Scarlet fever, also known as scarletina, is so called because of the characteristic bright red rash it causes. It is most common in children between four and eight years of age.
The first stage of scarlet fever is typically strep throat (streptococcal pharyngitis) characterized by sore throat, fever, headache and sometimes nausea and vomiting. In two to three days, this is followed by the appearance of a diffuse erythematous rash that has a sandpaper texture. The rash first appears on the neck, then spreads to the chest, back and body extremities. A yellowish white coating covers the tongue, and is later shed, leaving the tongue with a strawberry appearance and swollen papillae. The rash fades away after five to six days of the onset of the disease, and is followed by peeling of skin, particularly over the hands and feet.
Penicillin, an antibiotic, is the drug of choice for the treatment of scarlet fever as for any other S. pyogenes infection. For those who are allergic to penicillin, the antibiotics erythromycin or clindamycin can be used. However, occasional resistance to these drugs has been reported.
In streptococcal toxic shock syndrome (StrepTSS), speA produced by infected streptococcal strains acts as a superantigen and interacts with human monocytes and T lymphocytes, inducing T-cell proliferation and production of monokines (e.g. tumor necrosis factor α, interleukin 1, interleukin 6), and lymphokines (e.g. tumor necrosis factor β, interleukin 2, and gamma-interferon). These cytokines(TNFα, TNFβ) seem to mediate the fever, shock and organ failure characteristic of the disease.

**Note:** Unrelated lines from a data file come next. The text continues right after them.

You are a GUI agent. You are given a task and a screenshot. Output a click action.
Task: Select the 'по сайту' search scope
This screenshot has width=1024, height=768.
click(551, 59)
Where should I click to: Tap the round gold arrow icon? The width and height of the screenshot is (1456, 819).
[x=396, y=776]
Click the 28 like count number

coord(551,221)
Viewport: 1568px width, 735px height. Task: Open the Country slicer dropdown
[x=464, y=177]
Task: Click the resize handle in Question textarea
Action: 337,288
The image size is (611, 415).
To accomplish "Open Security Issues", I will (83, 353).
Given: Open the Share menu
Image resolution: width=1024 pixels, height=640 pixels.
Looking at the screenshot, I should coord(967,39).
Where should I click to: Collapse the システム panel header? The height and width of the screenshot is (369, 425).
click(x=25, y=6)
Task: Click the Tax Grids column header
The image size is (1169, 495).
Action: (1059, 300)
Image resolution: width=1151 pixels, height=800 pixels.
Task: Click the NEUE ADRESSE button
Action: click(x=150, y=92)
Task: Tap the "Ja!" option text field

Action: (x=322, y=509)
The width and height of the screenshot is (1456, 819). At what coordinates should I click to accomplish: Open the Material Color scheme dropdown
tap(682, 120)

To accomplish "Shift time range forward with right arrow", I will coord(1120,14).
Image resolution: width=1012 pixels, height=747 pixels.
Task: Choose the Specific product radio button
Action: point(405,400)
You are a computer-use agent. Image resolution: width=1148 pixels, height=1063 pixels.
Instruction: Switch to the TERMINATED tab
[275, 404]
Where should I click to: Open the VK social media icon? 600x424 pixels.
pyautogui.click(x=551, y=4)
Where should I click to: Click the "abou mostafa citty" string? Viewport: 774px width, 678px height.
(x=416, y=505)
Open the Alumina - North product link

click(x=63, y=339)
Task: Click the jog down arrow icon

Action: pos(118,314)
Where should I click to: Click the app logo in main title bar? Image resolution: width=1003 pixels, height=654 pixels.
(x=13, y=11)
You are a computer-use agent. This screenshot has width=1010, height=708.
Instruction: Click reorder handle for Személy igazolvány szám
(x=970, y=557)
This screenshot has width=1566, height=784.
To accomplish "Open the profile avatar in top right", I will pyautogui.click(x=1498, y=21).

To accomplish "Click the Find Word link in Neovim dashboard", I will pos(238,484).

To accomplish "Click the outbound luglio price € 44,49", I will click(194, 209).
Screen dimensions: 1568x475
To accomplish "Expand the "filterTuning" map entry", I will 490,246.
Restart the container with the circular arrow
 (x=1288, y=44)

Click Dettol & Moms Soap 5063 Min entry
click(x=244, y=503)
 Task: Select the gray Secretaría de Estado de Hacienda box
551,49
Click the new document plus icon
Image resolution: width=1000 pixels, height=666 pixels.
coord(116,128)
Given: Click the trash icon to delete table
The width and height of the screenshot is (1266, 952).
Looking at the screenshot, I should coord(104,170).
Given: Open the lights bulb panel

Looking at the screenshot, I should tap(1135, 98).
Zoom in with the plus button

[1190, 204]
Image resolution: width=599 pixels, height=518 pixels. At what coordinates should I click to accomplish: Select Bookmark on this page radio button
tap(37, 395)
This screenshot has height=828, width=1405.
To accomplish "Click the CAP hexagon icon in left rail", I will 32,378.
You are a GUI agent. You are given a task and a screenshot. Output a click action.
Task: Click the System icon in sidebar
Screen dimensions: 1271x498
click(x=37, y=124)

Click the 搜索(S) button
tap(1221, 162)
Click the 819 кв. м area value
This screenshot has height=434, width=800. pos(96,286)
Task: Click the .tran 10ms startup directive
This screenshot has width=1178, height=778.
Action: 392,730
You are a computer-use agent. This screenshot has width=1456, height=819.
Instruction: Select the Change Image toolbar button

Strep TSS is an acute, febrile illness that begins with a mild viral-like syndrome characterized by fever, chills, myalgia, diarrhea, vomiting and nausea and involves minor soft-tissue infection that may progress to shock, multi-organ failure, and death.
While penicillin is an effective treatment of mild infection, it is less effective in a severe case. Emerging treatments for strep TSS include clindamycin and intravenous gamma-globulin.
The presence of lysogenic bacteriophage T12 can be tested through plaque assays if the indicator strain utilized is susceptible to the phage being tested. Plaque assays consist of pouring a soft agar solution with an indicator strain onto an agar plate. The indicator strain should be a strain of bacteria that can be infected by the phage that needs to be detected. After the soft agar is set the samples that are being tested for phage presence are then spread-plated onto the soft agar plates. The plates are then incubated overnight and checked for clearings (plaques) the next day. If the phage is present, indicator strains will become infected and go through the normal lysogenic cycle while the plates incubate, and then undergo lysis. The plaque that determines whether the phage is present or not is caused by the lysis of the indicator strains. Titers of plaques can be found by diluting the samples and counting plaque-forming units (PFUs).
Biochemical tests such as Southern blots can also be used to detect the speA that the phage produces from the speA gene. This was done in research by Johnson, Tomai and Schlievert in 1985 by isolating the DNA of Streptococcal strains and running a restriction digest using BglII. After the digest was complete, the DNA samples were run on gel to separate the DNA. The DNA from this gel was then transferred to nitrocellulose paper and incubated with probes specific for speA. An image of this Southern blot can be seen in this article.
Bacteriophages are very easily spread. At lower exposures, Ultraviolet light can enhance the production of both phage T12 and speA. Longer UV exposure times can kill the phage. UV light stresses lysogenic bacteria, leading the phages to propagate and burst the host bacterial cells. In the case of T12, exposure to UV light increases the propagation of bacteriophage T12 at 20 seconds of exposure. After 20 seconds of exposure the UV light starts to kill the bacteriophage by damaging its genome.